● TEXT EXCERPT
_ _ _ _ _

-1

A circus acrobat of mass M leaps straight up with initial velocity $v_0$ from a trampoline. As he rises up, he takes a trained monkey of mass m off a perch at a height h above the trampoline. What is the maximum height attained by the pair?

The only thing I don't understand is why the vertical momentum is conserved when the acrobat catches the monkey despite the presence of gravitational force?

That's the only part in the solution where the conservation of momentum will be used to find the final velocity of acrobat and monkey.

I guessed that it must be because of normal force balancing the gravitational force out but am not sure of it.

tom
  • 6,948
suiz
  • 875
  • This to me looks like a homework type question, but is asking about a clear concept rather than 'check my work' so I am not suggesting close and tried to put a useful answer in, but if someone thinks I have got this wrong then I would be very grateful of a comment to explain. – tom Apr 04 '18 at 11:32
  • 1
    The point is that during the collision the impulse due to the gravitational force is negligible compared with the impulses on the monkeys due to their collision. Related/duplicate? https://physics.stackexchange.com/a/310609/104696 – Farcher Apr 04 '18 at 11:36
  • @sammygerbil - good point - should have spotted that question... – tom Apr 04 '18 at 11:55
  • See also Conservation of Momentum with external force – sammy gerbil Apr 04 '18 at 12:38

1 Answers1

1

Gravity is a distraction here.

_ _ _ _ _

● OBJECTIVE
Copy the acrobat-and-monkey thread starting with "The only thing" and going on through "of gravitational force?", changing "vertical momentum" to "upward momentum". The material has nothing to do with the acrobat-and-monkey thread.

_ _ _ _ _

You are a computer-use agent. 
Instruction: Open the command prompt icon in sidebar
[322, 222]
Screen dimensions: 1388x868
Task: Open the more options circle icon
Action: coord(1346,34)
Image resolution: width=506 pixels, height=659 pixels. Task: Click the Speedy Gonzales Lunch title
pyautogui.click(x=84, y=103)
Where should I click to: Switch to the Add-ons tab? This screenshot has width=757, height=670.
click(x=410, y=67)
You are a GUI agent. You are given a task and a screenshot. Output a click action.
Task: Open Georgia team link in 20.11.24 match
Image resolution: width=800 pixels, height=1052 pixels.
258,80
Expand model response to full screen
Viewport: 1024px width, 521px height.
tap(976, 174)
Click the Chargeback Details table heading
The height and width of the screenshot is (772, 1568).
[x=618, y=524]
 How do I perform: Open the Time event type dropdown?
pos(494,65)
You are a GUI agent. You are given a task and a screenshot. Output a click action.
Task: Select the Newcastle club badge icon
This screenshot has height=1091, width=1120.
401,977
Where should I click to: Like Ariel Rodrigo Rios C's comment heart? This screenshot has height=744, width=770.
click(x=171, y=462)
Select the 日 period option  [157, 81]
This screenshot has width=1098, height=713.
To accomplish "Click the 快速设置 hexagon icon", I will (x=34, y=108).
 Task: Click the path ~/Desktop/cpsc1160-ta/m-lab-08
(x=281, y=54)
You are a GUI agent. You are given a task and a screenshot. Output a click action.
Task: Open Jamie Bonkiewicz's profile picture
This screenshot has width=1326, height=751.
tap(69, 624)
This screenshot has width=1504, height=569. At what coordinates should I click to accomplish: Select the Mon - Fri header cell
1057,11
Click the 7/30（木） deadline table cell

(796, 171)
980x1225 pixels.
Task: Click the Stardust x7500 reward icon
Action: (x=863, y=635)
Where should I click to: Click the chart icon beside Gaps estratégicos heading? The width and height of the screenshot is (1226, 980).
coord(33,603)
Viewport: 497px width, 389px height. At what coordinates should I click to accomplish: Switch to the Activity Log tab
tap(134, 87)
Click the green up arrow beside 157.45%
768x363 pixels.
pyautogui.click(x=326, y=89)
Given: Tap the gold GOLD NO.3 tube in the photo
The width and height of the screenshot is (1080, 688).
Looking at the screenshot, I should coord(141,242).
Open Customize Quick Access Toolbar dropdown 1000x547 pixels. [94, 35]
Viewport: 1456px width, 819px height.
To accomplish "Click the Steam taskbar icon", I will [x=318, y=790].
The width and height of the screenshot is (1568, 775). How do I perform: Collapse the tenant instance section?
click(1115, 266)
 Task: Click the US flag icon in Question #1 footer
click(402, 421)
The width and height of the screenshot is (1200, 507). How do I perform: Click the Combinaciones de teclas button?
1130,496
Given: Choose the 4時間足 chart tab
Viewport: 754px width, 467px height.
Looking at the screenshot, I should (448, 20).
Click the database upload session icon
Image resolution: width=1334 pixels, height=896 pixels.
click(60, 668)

_ _ _ _ _

● TASK SOLUTION
The only thing I don't understand is why the upward momentum is conserved when the acrobat catches the monkey despite the presence of gravitational force?